Regarding variation by nationality, the prevalence of overweight/obesity and obesity was the highest among children with North, Central, or South American nationality and the lowest among children with African nationality. Previous studies have shown that residents of Central and South America have among the highest prevalence rates of overweight/obesity and obesity in the world (98.4% of our sample of individuals with North, Central, or South American nationality were from Central or South America), while children with African nationality have among the lowest prevalence rates.10
Strengths and Limitations
The main strengths of this study are its large sample size and the availability of repeated weight and height records across childhood and adolescence between 2006 and 2016. Furthermore, height and weight were measured by pediatric health professionals following a standard protocol across Catalonia.19 There are also limitations that should be considered when interpreting the results.
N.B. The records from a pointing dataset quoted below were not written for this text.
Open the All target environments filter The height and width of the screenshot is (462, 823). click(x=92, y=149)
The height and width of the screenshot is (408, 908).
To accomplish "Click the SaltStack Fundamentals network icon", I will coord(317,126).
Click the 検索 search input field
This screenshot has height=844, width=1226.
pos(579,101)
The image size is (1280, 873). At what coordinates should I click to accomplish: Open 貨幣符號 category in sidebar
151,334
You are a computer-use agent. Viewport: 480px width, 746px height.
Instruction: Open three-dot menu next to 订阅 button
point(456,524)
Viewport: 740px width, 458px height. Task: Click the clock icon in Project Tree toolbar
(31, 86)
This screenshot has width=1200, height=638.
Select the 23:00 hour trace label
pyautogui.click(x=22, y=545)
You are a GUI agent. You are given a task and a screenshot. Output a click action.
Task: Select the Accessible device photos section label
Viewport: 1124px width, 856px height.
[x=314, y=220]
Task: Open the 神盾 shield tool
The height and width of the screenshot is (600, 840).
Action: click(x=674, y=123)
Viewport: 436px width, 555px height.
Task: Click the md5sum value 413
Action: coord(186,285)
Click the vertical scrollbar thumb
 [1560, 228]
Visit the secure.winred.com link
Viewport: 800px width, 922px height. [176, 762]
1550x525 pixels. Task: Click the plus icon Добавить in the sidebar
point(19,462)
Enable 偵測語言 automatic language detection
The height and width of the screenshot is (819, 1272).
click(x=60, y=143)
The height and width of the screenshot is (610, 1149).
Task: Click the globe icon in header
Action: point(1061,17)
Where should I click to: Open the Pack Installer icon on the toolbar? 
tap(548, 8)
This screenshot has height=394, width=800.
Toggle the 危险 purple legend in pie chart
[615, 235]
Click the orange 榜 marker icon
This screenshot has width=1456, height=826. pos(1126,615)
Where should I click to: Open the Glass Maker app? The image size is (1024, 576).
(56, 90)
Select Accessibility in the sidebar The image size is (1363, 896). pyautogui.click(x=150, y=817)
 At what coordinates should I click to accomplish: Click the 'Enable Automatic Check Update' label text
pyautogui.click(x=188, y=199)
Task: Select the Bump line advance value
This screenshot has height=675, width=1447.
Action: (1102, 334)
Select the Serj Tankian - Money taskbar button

The Information System for Research in Primary Care does not include information registered in primary care centers not pertaining to the Catalan Health Institute. However, the Catalan Health Institute is the main health provider in Catalonia, covering approximately 80% of the population, and SIDIAP has been shown to be highly representative of the Catalan region in terms of geographical area, age, and sex distributions.16 Also, SIDIAP is prone to participation bias, given that children with more severe illnesses might visit primary care more often and this could lead to an overestimation of prevalence and/or incidence rates. However, access to health care in Catalonia is universal, and height and weight are routinely measured by pediatric health professionals in primary care centers as part of the childhood with health program.19 The program recommends measuring length/height and weight several times during childhood and adolescence. Therefore, children visit the pediatrician even if they are healthy. Furthermore, no information on individual SES was available. The ecological deprivation index was based on data from the 2001 census, whereas the study period was from 2006 to 2016. However, it has been previously shown that SES does not change substantially between each census and period.41 Additionally, the deprivation index could only be estimated in urban areas, so we were not able to disentangle possible socioeconomic differences in rural areas.
Conclusions
In this study, the overall prevalence and incidence rates of childhood overweight/obesity and obesity decreased during the last decade; however, we identified sociodemographic groups, including children living in the most deprived areas and with non-Spanish nationalities, among whom prevalence increased, giving rise to increasing deprivation disparities in childhood obesity. We also identified that children aged 6 and 7 years were most susceptible to developing overweight/obesity and obesity. Specific health initiatives, focusing on these groups, are urgently needed to tackle the alarmingly high prevalence of childhood overweight and obesity worldwide.